Each entry must be written out again exactly as it stands.

■ Task data:
BEGIN

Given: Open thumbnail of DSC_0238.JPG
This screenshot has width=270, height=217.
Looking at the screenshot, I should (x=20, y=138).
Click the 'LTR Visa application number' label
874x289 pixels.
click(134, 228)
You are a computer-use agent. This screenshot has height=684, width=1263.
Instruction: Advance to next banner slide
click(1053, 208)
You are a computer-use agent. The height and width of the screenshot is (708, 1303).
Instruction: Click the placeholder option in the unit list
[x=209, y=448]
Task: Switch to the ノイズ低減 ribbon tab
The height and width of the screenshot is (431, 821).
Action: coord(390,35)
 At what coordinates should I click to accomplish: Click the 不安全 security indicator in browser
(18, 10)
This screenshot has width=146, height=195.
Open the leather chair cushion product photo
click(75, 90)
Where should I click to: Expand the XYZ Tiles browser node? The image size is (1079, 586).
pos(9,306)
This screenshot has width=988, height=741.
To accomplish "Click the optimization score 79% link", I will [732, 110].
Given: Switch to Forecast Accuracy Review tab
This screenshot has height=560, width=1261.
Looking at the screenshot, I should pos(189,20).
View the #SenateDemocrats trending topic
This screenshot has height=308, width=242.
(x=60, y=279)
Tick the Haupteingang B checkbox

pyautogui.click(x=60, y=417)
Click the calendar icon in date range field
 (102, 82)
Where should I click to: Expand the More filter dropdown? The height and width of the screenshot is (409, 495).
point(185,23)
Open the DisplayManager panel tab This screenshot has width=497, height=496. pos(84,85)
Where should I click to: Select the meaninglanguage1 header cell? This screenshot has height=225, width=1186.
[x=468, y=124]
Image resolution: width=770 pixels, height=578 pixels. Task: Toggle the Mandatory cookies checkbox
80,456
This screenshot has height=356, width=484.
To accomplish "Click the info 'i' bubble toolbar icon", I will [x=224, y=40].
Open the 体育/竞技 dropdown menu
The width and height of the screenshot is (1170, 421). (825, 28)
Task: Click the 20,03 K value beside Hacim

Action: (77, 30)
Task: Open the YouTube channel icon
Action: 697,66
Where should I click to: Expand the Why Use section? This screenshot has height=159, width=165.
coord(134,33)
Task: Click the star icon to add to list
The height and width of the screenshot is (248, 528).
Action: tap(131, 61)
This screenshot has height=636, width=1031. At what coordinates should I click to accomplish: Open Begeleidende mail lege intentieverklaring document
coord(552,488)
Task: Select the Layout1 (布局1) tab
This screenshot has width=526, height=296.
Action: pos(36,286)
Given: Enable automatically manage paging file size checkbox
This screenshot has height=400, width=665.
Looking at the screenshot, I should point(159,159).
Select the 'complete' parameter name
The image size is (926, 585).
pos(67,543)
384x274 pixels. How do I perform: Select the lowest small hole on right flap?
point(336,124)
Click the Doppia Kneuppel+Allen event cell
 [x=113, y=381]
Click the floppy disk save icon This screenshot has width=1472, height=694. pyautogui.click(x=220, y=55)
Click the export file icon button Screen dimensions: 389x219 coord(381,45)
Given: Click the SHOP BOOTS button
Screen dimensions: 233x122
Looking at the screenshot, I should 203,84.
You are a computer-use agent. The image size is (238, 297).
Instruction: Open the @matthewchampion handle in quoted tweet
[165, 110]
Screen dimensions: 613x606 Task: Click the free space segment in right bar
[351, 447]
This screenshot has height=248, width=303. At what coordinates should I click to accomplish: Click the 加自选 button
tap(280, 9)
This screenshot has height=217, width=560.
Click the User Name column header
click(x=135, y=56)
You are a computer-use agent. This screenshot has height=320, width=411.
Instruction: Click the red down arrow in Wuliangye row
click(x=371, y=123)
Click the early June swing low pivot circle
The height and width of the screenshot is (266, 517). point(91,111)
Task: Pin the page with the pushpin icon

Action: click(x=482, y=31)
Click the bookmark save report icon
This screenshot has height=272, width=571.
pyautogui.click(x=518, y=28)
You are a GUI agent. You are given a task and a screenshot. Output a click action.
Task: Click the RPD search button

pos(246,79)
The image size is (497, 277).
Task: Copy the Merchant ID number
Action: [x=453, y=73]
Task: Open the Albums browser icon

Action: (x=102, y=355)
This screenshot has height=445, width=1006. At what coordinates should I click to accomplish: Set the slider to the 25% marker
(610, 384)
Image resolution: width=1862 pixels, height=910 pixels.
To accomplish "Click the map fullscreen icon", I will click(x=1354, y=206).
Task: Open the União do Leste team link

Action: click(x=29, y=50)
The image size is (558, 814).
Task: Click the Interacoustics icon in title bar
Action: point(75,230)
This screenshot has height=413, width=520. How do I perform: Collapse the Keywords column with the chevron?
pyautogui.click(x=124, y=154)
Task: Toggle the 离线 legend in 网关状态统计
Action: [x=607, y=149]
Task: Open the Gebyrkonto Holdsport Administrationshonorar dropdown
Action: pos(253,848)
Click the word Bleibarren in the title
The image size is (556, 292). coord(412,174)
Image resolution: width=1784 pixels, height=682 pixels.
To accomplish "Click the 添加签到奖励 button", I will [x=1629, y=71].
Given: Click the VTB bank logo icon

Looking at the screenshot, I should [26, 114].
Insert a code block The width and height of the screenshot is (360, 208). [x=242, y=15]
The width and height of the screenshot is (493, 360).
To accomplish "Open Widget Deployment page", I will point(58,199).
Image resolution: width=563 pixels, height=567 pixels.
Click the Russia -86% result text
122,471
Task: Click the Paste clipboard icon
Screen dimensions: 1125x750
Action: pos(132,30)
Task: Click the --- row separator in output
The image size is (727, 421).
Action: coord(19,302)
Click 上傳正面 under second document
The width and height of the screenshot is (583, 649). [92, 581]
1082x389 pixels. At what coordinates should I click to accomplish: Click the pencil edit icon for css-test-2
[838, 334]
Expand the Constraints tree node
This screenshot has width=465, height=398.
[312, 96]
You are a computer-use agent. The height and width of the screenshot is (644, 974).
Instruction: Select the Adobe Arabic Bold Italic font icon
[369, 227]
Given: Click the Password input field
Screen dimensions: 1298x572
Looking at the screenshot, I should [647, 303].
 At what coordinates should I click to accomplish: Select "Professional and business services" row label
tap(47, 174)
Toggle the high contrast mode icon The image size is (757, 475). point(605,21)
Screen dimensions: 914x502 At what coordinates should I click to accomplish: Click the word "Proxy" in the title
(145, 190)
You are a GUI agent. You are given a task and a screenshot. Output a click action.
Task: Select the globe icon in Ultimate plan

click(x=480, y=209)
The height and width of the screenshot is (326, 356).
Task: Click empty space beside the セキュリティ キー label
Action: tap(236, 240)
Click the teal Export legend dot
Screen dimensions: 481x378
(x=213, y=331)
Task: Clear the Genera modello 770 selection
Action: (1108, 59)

END

■ Your response:
Given: Open thumbnail of DSC_0238.JPG
This screenshot has width=270, height=217.
Looking at the screenshot, I should (x=20, y=138).
Click the 'LTR Visa application number' label
874x289 pixels.
click(134, 228)
You are a computer-use agent. This screenshot has height=684, width=1263.
Instruction: Advance to next banner slide
click(1053, 208)
You are a computer-use agent. The height and width of the screenshot is (708, 1303).
Instruction: Click the placeholder option in the unit list
[x=209, y=448]
Task: Switch to the ノイズ低減 ribbon tab
The height and width of the screenshot is (431, 821).
Action: coord(390,35)
 At what coordinates should I click to accomplish: Click the 不安全 security indicator in browser
(18, 10)
This screenshot has width=146, height=195.
Open the leather chair cushion product photo
click(75, 90)
Where should I click to: Expand the XYZ Tiles browser node? The image size is (1079, 586).
pos(9,306)
This screenshot has width=988, height=741.
To accomplish "Click the optimization score 79% link", I will [732, 110].
Given: Switch to Forecast Accuracy Review tab
This screenshot has height=560, width=1261.
Looking at the screenshot, I should pos(189,20).
View the #SenateDemocrats trending topic
This screenshot has height=308, width=242.
(x=60, y=279)
Tick the Haupteingang B checkbox

pyautogui.click(x=60, y=417)
Click the calendar icon in date range field
 (102, 82)
Where should I click to: Expand the More filter dropdown? The height and width of the screenshot is (409, 495).
point(185,23)
Open the DisplayManager panel tab This screenshot has width=497, height=496. pos(84,85)
Where should I click to: Select the meaninglanguage1 header cell? This screenshot has height=225, width=1186.
[x=468, y=124]
Image resolution: width=770 pixels, height=578 pixels. Task: Toggle the Mandatory cookies checkbox
80,456
This screenshot has height=356, width=484.
To accomplish "Click the info 'i' bubble toolbar icon", I will [x=224, y=40].
Open the 体育/竞技 dropdown menu
The width and height of the screenshot is (1170, 421). (825, 28)
Task: Click the 20,03 K value beside Hacim

Action: (77, 30)
Task: Open the YouTube channel icon
Action: 697,66
Where should I click to: Expand the Why Use section? This screenshot has height=159, width=165.
coord(134,33)
Task: Click the star icon to add to list
The height and width of the screenshot is (248, 528).
Action: tap(131, 61)
This screenshot has height=636, width=1031. At what coordinates should I click to accomplish: Open Begeleidende mail lege intentieverklaring document
coord(552,488)
Task: Select the Layout1 (布局1) tab
This screenshot has width=526, height=296.
Action: pos(36,286)
Given: Enable automatically manage paging file size checkbox
This screenshot has height=400, width=665.
Looking at the screenshot, I should point(159,159).
Select the 'complete' parameter name
The image size is (926, 585).
pos(67,543)
384x274 pixels. How do I perform: Select the lowest small hole on right flap?
point(336,124)
Click the Doppia Kneuppel+Allen event cell
 [x=113, y=381]
Click the floppy disk save icon This screenshot has width=1472, height=694. pyautogui.click(x=220, y=55)
Click the export file icon button Screen dimensions: 389x219 coord(381,45)
Given: Click the SHOP BOOTS button
Screen dimensions: 233x122
Looking at the screenshot, I should 203,84.
You are a computer-use agent. The image size is (238, 297).
Instruction: Open the @matthewchampion handle in quoted tweet
[165, 110]
Screen dimensions: 613x606 Task: Click the free space segment in right bar
[351, 447]
This screenshot has height=248, width=303. At what coordinates should I click to accomplish: Click the 加自选 button
tap(280, 9)
This screenshot has height=217, width=560.
Click the User Name column header
click(x=135, y=56)
You are a computer-use agent. This screenshot has height=320, width=411.
Instruction: Click the red down arrow in Wuliangye row
click(x=371, y=123)
Click the early June swing low pivot circle
The height and width of the screenshot is (266, 517). point(91,111)
Task: Pin the page with the pushpin icon

Action: click(x=482, y=31)
Click the bookmark save report icon
This screenshot has height=272, width=571.
pyautogui.click(x=518, y=28)
You are a GUI agent. You are given a task and a screenshot. Output a click action.
Task: Click the RPD search button

pos(246,79)
The image size is (497, 277).
Task: Copy the Merchant ID number
Action: [x=453, y=73]
Task: Open the Albums browser icon

Action: (x=102, y=355)
This screenshot has height=445, width=1006. At what coordinates should I click to accomplish: Set the slider to the 25% marker
(610, 384)
Image resolution: width=1862 pixels, height=910 pixels.
To accomplish "Click the map fullscreen icon", I will click(x=1354, y=206).
Task: Open the União do Leste team link

Action: click(x=29, y=50)
The image size is (558, 814).
Task: Click the Interacoustics icon in title bar
Action: point(75,230)
This screenshot has height=413, width=520. How do I perform: Collapse the Keywords column with the chevron?
pyautogui.click(x=124, y=154)
Task: Toggle the 离线 legend in 网关状态统计
Action: [x=607, y=149]
Task: Open the Gebyrkonto Holdsport Administrationshonorar dropdown
Action: pos(253,848)
Click the word Bleibarren in the title
The image size is (556, 292). coord(412,174)
Image resolution: width=1784 pixels, height=682 pixels.
To accomplish "Click the 添加签到奖励 button", I will [x=1629, y=71].
Given: Click the VTB bank logo icon

Looking at the screenshot, I should [26, 114].
Insert a code block The width and height of the screenshot is (360, 208). [x=242, y=15]
The width and height of the screenshot is (493, 360).
To accomplish "Open Widget Deployment page", I will point(58,199).
Image resolution: width=563 pixels, height=567 pixels.
Click the Russia -86% result text
122,471
Task: Click the Paste clipboard icon
Screen dimensions: 1125x750
Action: pos(132,30)
Task: Click the --- row separator in output
The image size is (727, 421).
Action: coord(19,302)
Click 上傳正面 under second document
The width and height of the screenshot is (583, 649). [92, 581]
1082x389 pixels. At what coordinates should I click to accomplish: Click the pencil edit icon for css-test-2
[838, 334]
Expand the Constraints tree node
This screenshot has width=465, height=398.
[312, 96]
You are a computer-use agent. The height and width of the screenshot is (644, 974).
Instruction: Select the Adobe Arabic Bold Italic font icon
[369, 227]
Given: Click the Password input field
Screen dimensions: 1298x572
Looking at the screenshot, I should [647, 303].
 At what coordinates should I click to accomplish: Select "Professional and business services" row label
tap(47, 174)
Toggle the high contrast mode icon The image size is (757, 475). point(605,21)
Screen dimensions: 914x502 At what coordinates should I click to accomplish: Click the word "Proxy" in the title
(145, 190)
You are a GUI agent. You are given a task and a screenshot. Output a click action.
Task: Select the globe icon in Ultimate plan

click(x=480, y=209)
The height and width of the screenshot is (326, 356).
Task: Click empty space beside the セキュリティ キー label
Action: tap(236, 240)
Click the teal Export legend dot
Screen dimensions: 481x378
(x=213, y=331)
Task: Clear the Genera modello 770 selection
Action: (1108, 59)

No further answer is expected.